Saturday, 18 January 2014

The time capsule

Its interesting how our lives can be summed up in a time span. 

Komla Dumor (1972-2014)

Indeed hearing the news of  the death a man who has tried in earnest to put Africa on the world map has caused me to think. To think of how much time we have in this life of ours. To wonder what determines that we have lived our lives.

I have always wanted never to grow, maybe because of the responsibilites that comes with growing up or maybe because 'it is great to be young' yet ofcourse I am growing and as adulthood has embraced me so shall marriage and parenthood. For me it is like watching an hour glass as the sand trickles down (just like in Days of our lives) and I ask myself, what have I done with my life? Where will I be in years to come?

That said, I have to immediately step out of the melancholy and change course...another person's death has had an impact on my life. 

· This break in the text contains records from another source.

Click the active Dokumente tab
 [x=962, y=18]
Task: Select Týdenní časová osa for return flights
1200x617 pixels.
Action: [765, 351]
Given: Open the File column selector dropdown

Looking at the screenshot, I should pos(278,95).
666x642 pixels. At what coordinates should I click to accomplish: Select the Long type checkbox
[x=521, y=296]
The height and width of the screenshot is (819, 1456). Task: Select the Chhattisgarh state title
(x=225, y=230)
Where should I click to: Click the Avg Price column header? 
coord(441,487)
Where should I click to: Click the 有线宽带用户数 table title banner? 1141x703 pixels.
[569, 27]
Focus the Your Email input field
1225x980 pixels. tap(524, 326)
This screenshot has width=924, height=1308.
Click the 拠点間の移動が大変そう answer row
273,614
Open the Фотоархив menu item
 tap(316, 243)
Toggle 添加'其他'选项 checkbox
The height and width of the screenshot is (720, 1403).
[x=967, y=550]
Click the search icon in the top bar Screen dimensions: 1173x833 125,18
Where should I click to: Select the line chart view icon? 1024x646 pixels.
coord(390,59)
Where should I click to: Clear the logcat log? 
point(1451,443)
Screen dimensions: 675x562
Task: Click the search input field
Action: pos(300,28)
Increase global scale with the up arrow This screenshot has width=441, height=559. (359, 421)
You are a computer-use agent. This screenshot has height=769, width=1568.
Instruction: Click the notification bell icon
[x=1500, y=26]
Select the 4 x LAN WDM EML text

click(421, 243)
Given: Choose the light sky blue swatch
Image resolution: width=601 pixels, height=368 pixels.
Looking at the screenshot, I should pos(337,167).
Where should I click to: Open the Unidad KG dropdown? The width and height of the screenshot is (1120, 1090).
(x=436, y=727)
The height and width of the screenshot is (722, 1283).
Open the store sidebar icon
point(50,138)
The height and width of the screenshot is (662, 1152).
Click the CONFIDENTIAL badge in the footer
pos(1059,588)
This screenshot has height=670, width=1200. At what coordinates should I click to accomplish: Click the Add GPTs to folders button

Taylor Smith (2002 - 2014)

Her's though is less of melancholy for me. Reading her letter to herself to be read when she was 22 years old, I was amused and intrigued. Growing up I have always wondered what I would say to myself if ever I can go back into time but never have I wondered what I will tell my future self hence Taylor has inspired me. What will I tell my future self? Maybe the time capsule is not so bad if I look at life in the future rather than in the past because after all the future holds more hope than the past.

I have decided to live life and remember my creator in my youth for that is the best I can do for now.